Source data
------
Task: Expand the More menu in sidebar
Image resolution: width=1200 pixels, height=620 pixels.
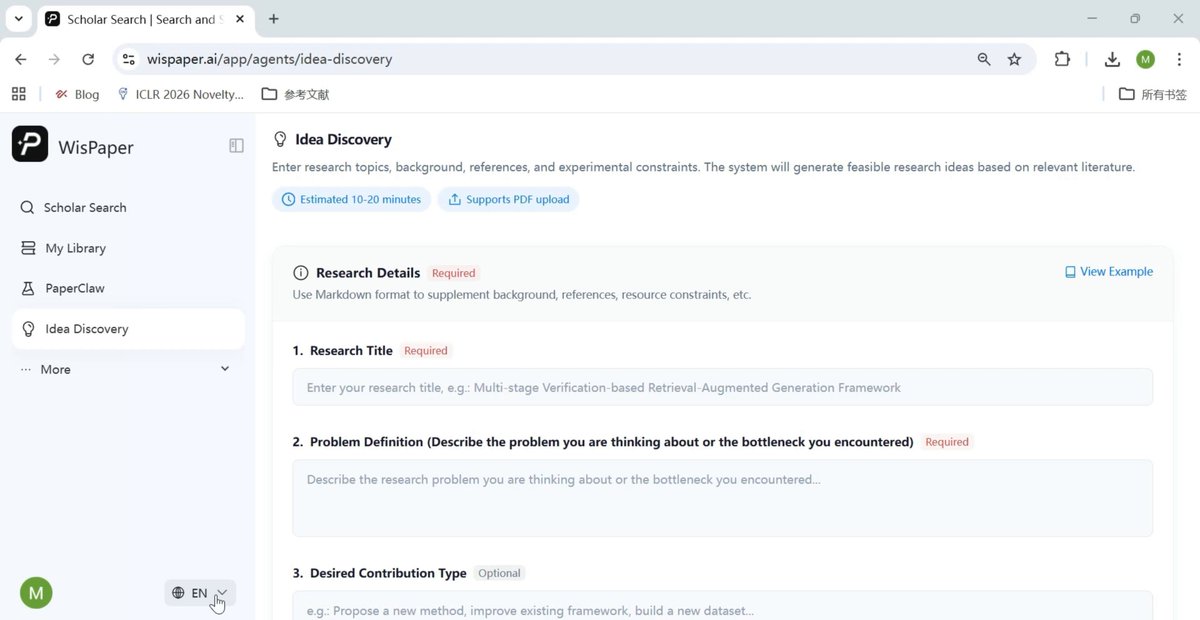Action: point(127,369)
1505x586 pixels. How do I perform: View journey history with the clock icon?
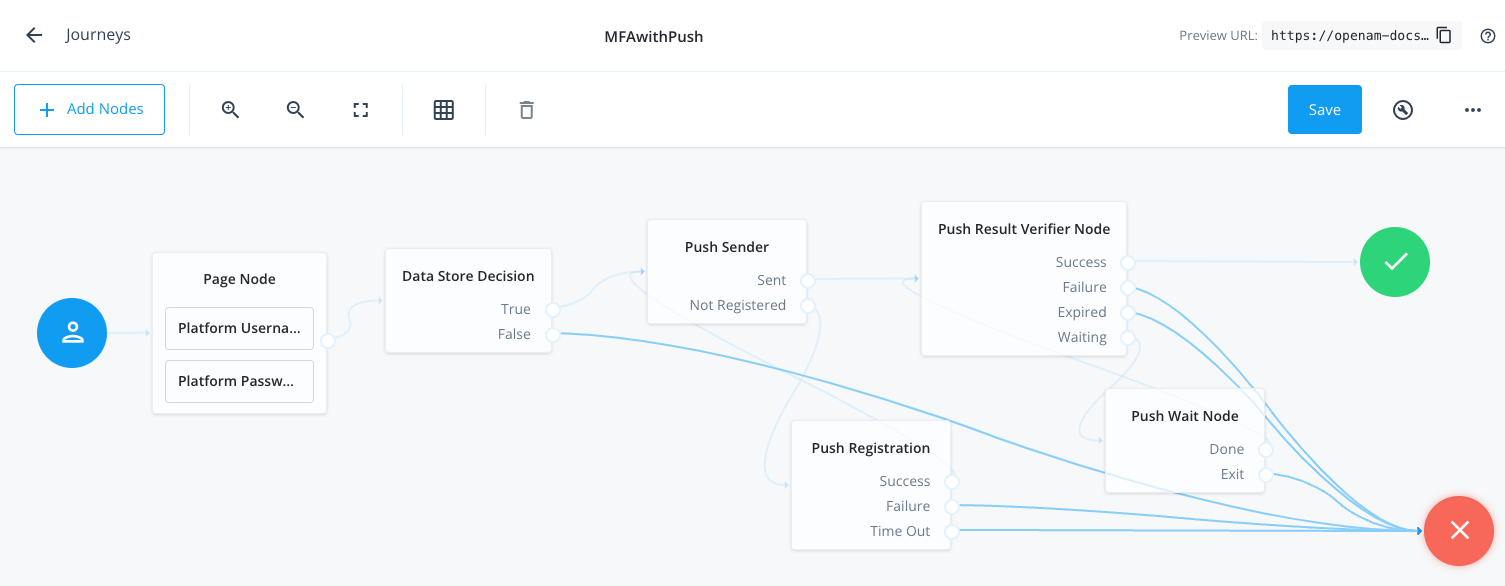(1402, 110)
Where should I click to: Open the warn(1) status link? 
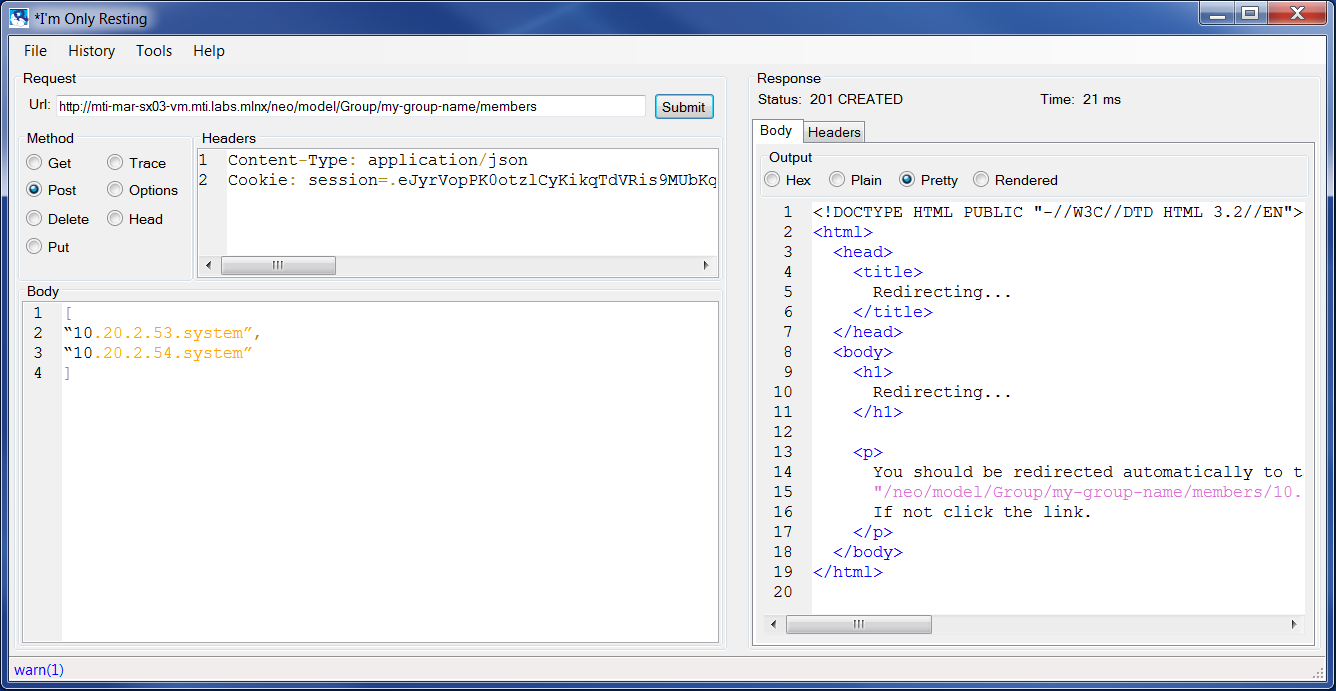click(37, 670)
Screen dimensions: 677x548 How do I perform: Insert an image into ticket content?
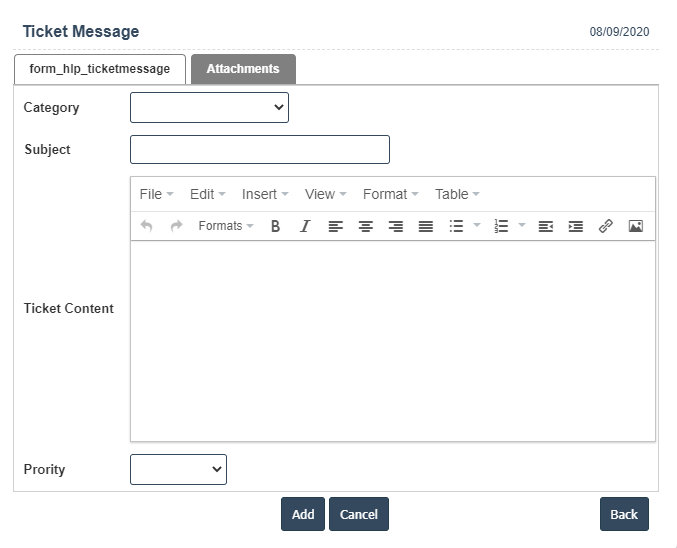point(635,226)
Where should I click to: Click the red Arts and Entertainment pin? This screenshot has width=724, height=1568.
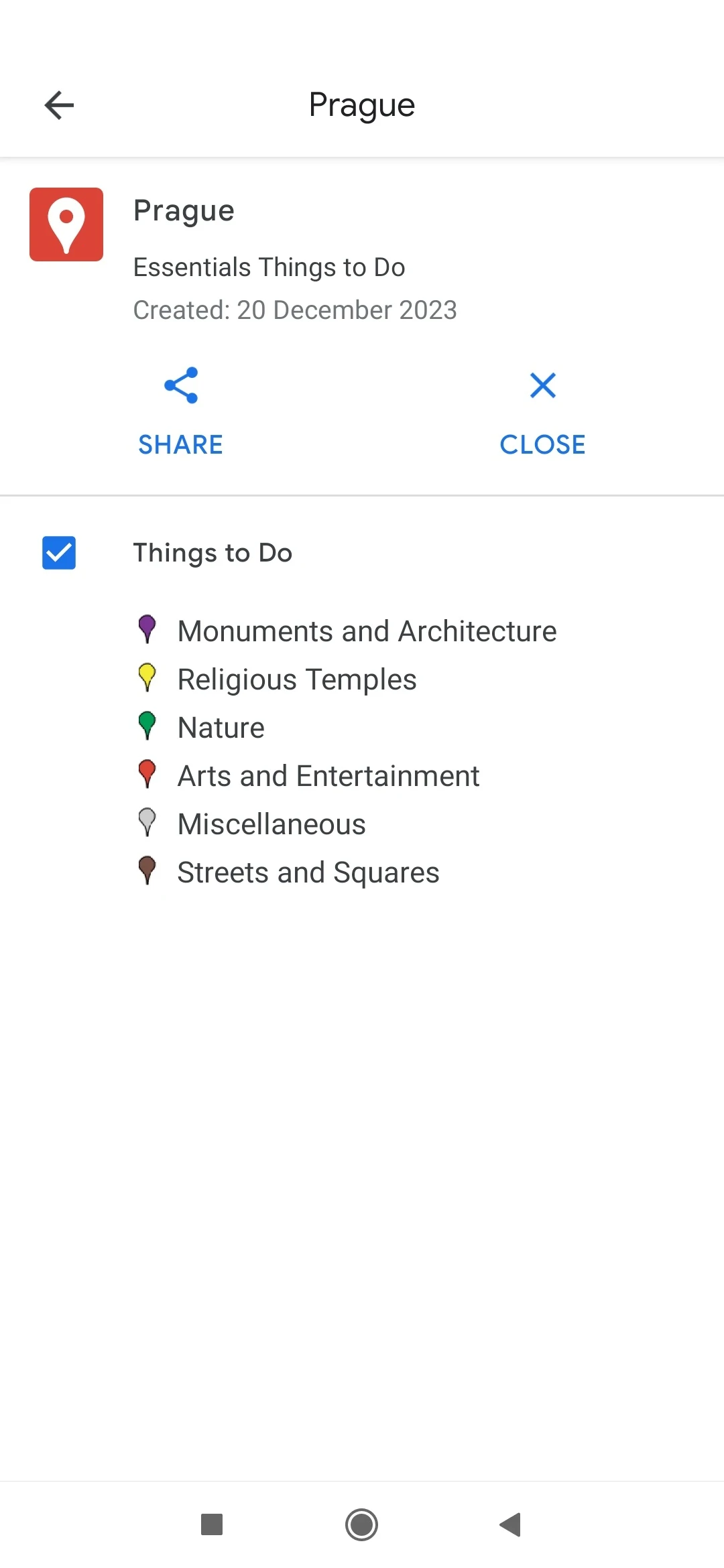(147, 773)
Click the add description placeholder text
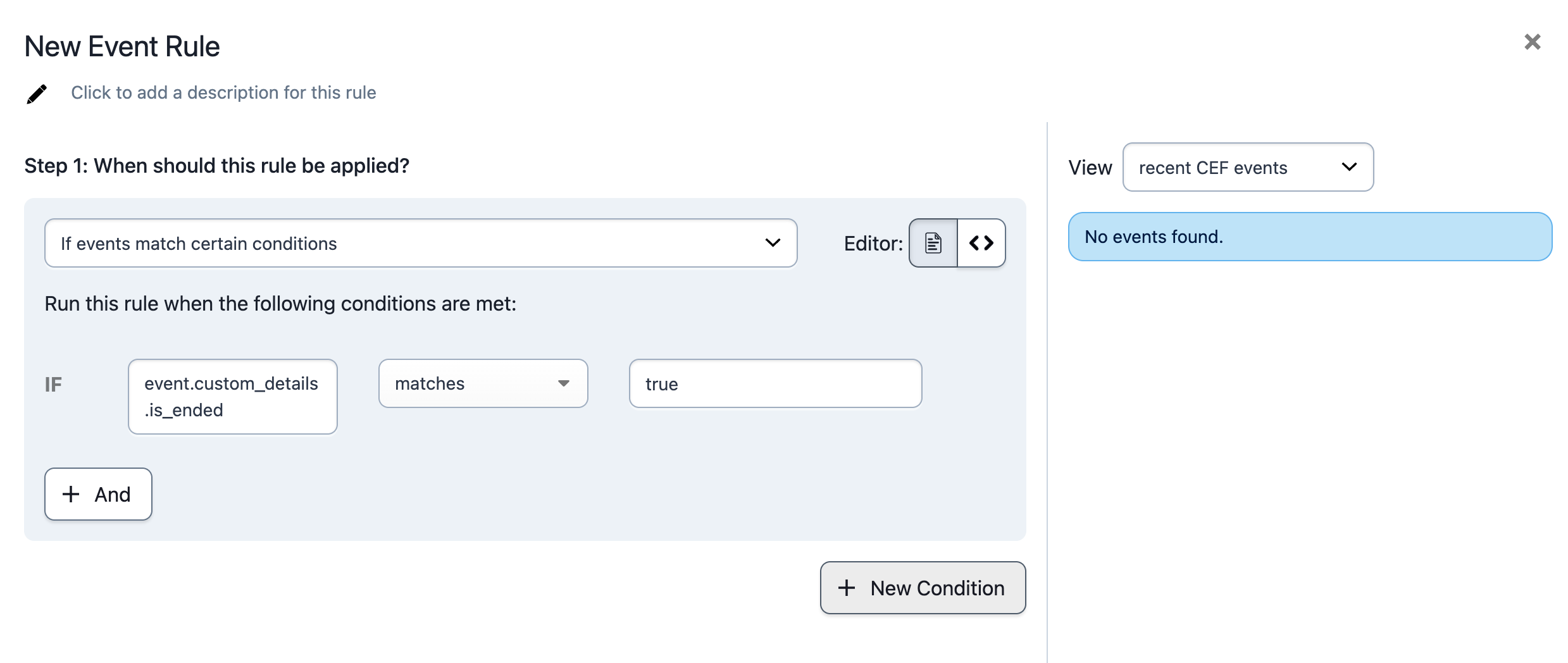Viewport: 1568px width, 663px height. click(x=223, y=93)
------
Exercise goal:
Omitting all pictures, retype exactly the lines from the line containing "1505x586 pixels. How" down to the last line above, both ends included.

Response:
1505x586 pixels. How do I perform: View journey history with the clock icon?
(1402, 110)
Where should I click to: Open the warn(1) status link? 
click(37, 670)
Screen dimensions: 677x548 How do I perform: Insert an image into ticket content?
point(635,226)
Where should I click to: Click the red Arts and Entertainment pin? This screenshot has width=724, height=1568.
(147, 773)
Click the add description placeholder text
Viewport: 1568px width, 663px height. click(x=223, y=93)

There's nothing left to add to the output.